Tu parles de "Ouvrir le lien dans une nouvelle fenêtre" et "Ouvrir le lien dans un nouvel onglet", je suppose. Ces options du clic-droit concernent les pages, et non les fichiers liés. Si la case "Ouvrir automatiquement les fichiers fiables" n'est pas cochée, le fichier ne s'ouvrira jamais.


----------



## mtcubix (3 Septembre 2012)

otgl a dit:


> Tu parles de "Ouvrir le lien dans une nouvelle fenêtre" et "Ouvrir le lien dans un nouvel onglet", je suppose. Ces options du clic-droit concernent les pages, et non les fichiers liés. Si la case "Ouvrir automatiquement les fichiers fiables" n'est pas cochée, le fichier ne s'ouvrira jamais.

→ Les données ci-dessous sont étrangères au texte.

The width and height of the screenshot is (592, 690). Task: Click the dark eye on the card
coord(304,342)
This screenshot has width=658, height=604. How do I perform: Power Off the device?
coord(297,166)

le menu contextuel complet que j'ai sous Safari est :
ouvrir le lien dans une nouvelle fenêtre
ouvrir le lien dans un nouvel onglet
-----------------------------------------
télécharger le fichier lié
télécharger le fichier lié sous...
Ajouter ce lien au signets ..
Ajouter ce lien a la list de lecture
------------------------------------------
copier le lien
------------------------------------------
bloquer cette pub
bloquer une pub sur cette page
----------------------------------------
inspecter l'élément

J'ai bien sûr activé le mode Développement, l'ouverture et l'enregistrement de fichiers fonctionne correctement. j'ai bien entendu décoché l'option "ouvrir les fichiers fiables" .


----------



## Yesbut (2 Octobre 2012)

Bonjour ! 

Tout d'abord merci de vos réponses (désolée j'ai perdu ma connexion internet quelques temps lol...). Mon problème n'est toujours pas résolu, car si en effet il m'ouvre le fichier quand je coche la case "ouvrir les fichiers fiables" il me les enregistre quand même sur mon disque dur.. Ce qui oblige à faire le ménage très souvent dans le dossier téléchargement. j'aimerais savoir s'il est possible d'ouvrir le fichier sans l'enregistrer sur l'ordinateur (comme avec firefox par exemple !). j'ai beau écumer les forums, je n'ai pas trouvé de manip permettant d'arriver à un résultat où, quand on clique sur un fichier, safari demande si on veut l'ouvrir ou l'enregistrer... SI jamais quelqu'un pouvait m'aider je lui en serais infiniment reconnaissante lol !

Merci !


----------



## Anysound (23 Août 2015)

Bonjour,

J'ai le même problème depuis que j'utilise Safari, toujours aujourd'hui sous Yosemite et Safari 8.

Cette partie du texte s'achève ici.